Morreu David Lynch. Mas como é que viveu? O que se pode esperar de um tipo que nasce em Missoula, Montana, que aos dois anos se muda para Sandpoint, Idaho, a seguir para Spokane, Washington, e logo Durham, North Caroline, ou para Boise, Idaho – e podia continuar nunca mais acabando –, numa peregrinação infindável, nómada, transumante. Pode haver mais liberdade do que essa deambulação cigana?
Fez filmes. Como? O que vestia no plateau? Um casaquinho de pele de cobra? Seria esse o símbolo da sua personalidade, da sua leve e deliciosamente gaga, mas irreprimível liberdade pessoal?
Há uma orelha perdida no grande jardim que é o cinema do mundo; cães ladram; passam carros de bombeiros; uma voz, esse impossível objecto, canta a cappella Llorando por tu amor num palco de cabaret; um louco respira hélio para uma máscara, olhos postos entre as pernas abertas de uma mulher; um cérebro escorre de um homem amarelo. Desta audácia é que Lynch fez o seu cinema.
Eis o cinema: a bruxa boa diz-nos: «Se tens um autêntico coração selvagem, nunca deixarás de lutar pelos teus sonhos!» E a querida Lula diz a Sailor: «Juro-te, meu amor, tu tens o mais doce dos caralhos. É como se até falasse, quando está dentro de mim. Como se tivesse uma pequenina voz só dele.»

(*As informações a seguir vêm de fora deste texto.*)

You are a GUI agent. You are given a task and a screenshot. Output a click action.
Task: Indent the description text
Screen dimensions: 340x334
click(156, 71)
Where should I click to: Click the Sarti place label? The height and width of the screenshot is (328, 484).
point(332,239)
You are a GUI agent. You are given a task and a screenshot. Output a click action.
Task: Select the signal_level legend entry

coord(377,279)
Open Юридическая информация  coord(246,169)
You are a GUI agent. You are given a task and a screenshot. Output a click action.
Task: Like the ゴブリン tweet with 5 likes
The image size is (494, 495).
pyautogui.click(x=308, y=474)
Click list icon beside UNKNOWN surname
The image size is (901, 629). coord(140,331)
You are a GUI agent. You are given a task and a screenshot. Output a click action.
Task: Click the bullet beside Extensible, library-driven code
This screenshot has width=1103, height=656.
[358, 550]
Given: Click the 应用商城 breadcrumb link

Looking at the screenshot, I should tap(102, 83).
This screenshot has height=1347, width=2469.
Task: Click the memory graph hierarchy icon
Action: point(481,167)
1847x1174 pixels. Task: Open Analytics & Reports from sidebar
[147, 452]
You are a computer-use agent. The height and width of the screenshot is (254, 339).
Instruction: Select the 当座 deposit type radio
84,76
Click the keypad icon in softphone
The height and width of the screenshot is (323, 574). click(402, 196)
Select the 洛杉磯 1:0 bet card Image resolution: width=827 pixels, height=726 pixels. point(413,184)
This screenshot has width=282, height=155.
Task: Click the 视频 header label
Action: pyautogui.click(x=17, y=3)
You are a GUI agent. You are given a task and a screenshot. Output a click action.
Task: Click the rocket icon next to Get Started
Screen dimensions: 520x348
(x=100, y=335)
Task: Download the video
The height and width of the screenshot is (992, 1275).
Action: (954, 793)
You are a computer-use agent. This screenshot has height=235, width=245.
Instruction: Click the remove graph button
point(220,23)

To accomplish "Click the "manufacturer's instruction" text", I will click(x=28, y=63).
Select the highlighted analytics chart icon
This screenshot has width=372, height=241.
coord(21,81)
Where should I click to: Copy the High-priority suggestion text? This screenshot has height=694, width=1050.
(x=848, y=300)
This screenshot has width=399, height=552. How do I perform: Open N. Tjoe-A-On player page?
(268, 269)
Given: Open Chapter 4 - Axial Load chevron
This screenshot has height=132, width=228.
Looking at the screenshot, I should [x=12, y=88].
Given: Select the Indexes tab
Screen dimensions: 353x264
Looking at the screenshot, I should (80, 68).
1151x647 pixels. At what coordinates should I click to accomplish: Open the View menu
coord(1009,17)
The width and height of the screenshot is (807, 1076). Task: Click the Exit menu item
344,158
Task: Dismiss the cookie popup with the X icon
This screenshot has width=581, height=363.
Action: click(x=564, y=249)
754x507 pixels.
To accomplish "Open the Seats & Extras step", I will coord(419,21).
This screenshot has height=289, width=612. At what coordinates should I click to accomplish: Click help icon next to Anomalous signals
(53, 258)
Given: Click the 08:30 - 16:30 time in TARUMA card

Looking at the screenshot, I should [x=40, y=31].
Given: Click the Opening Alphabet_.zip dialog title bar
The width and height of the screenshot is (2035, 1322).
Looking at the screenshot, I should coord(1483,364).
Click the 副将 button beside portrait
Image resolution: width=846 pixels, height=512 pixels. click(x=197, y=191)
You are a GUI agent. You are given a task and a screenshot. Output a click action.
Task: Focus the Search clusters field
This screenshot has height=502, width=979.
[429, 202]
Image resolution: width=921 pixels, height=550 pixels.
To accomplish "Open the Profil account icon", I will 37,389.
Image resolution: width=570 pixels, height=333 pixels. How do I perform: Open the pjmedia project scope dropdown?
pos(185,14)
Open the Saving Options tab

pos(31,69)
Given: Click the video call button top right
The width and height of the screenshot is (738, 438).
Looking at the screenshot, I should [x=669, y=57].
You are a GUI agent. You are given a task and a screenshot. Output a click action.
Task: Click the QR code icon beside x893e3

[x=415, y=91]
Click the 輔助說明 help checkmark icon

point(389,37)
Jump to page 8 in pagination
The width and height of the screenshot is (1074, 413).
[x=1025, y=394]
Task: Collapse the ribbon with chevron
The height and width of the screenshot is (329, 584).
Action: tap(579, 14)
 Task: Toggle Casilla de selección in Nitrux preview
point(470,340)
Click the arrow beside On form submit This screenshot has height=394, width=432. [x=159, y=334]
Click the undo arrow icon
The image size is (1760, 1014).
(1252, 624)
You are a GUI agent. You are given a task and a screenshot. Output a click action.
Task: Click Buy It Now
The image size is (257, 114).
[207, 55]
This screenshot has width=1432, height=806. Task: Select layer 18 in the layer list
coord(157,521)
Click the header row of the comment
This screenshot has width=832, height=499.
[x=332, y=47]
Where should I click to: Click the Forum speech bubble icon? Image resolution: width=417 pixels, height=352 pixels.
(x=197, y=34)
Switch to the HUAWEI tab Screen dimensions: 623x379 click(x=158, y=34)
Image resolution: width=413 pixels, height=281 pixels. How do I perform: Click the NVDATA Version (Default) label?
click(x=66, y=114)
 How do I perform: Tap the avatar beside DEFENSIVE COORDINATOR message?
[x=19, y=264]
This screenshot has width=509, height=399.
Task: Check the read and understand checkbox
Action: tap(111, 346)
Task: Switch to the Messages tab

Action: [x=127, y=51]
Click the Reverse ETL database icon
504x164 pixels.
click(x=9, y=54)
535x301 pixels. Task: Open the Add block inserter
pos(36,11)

Admiram-se que Sailor corra e salte, de carro em carro, Chevrolets, Cadillacs, Mustangs, Buicks, Chryslers, Dodges, para acabar a cantar Love Me Tender à «skinny woman with breasts that stood up and say “Hello”»?
David Lynch, ser alienígena, que veio como um escuteiro de visita breve à Terra, foi-se embora. Conduz agora um Buick em direcção à Lua.